## Instructions to follow
According to the excerpt on gas-free home heating and cooking, what is the second biggest use of gas in the home?

══ Text excerpt

There are plenty of ways to heat a home and its water without feeling guilty, however, such as installing more efficient and sustainable electric boilers instead of gas, ground source heat pumps which collect warmth from underground where it’s around ten degrees higher than at the surface or air source heat pumps like at the gas-free Black Pond Lane House by Sketch Architects, where an ASHP is powered in part by the building’s PV solar panels and battery storage.
Get things started by cooking without gas
So once we’ve reduced our reliance on gas by installing electricity-based systems to heat our homes and ourselves, what else can we do to eradicate fossil fuels from our lives? The second biggest use of gas in the home is to cook and heat food.
While electric ovens can take longer to warm up and cool down, when they’re actually being used they tend to be far more operationally efficient. For example, fan-assisted electric ovens spread their heat around evenly to ensure a far wider temperature sweet spot and many innovation-heavy appliances like Gaggenau’s 200 series feature various settings to suit whatever food or dish is cooking. Meanwhile, a pyrolytic function can heat the electric oven up to over 400 degrees, carbonizing baked-on remnants to ash before simply being wiped away.
Turn the gas off for good with electric hobs
Traditionalists might, at this stage, try to argue that electric cooking appliances like fan ovens and electric hobs can never match the level of control you get with gas alternatives. And while that’s true to an extent, the multiple subtle benefits of electric cooking can still outweigh the negatives.

════
══ Data shown

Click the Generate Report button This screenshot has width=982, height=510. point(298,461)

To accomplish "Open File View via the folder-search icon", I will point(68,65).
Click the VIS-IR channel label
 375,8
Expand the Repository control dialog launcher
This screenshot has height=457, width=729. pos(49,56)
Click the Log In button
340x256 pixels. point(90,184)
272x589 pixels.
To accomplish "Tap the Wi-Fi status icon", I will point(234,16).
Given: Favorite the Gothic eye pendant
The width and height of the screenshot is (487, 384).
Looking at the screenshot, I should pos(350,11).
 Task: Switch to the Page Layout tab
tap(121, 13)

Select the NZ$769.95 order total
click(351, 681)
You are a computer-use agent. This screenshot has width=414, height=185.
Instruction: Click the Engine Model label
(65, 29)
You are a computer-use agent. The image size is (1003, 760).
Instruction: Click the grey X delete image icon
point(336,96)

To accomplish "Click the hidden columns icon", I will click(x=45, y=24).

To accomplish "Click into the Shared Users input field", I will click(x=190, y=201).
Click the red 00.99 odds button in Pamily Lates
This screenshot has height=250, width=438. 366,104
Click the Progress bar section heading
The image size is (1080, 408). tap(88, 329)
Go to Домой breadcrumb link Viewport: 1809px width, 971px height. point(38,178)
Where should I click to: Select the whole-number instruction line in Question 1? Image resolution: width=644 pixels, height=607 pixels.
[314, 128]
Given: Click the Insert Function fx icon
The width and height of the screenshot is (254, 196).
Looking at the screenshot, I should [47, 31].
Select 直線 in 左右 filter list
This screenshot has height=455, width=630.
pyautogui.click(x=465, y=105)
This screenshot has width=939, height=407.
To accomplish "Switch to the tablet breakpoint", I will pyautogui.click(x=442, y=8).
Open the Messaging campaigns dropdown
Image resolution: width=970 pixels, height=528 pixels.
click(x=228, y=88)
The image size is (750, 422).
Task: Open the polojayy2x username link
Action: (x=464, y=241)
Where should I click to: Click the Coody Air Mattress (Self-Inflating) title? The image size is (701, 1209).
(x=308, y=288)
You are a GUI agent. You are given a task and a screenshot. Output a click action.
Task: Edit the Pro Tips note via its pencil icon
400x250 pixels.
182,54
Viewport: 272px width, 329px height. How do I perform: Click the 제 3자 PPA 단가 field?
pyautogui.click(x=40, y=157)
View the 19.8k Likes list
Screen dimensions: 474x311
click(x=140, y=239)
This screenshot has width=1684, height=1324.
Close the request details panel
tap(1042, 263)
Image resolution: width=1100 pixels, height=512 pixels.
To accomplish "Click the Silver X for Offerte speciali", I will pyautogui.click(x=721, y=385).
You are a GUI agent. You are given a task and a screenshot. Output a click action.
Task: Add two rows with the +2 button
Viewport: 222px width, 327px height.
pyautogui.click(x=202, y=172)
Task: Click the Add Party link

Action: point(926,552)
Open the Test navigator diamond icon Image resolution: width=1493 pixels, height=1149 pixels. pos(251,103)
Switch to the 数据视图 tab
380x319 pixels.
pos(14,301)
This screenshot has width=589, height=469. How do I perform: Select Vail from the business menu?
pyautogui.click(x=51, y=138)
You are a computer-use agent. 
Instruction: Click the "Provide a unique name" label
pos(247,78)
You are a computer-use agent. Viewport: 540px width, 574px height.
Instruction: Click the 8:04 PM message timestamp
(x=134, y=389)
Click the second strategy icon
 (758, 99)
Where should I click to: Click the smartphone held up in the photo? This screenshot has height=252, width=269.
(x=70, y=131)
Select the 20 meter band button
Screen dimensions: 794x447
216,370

════

## Solution to this exercise
Cooking and heating food.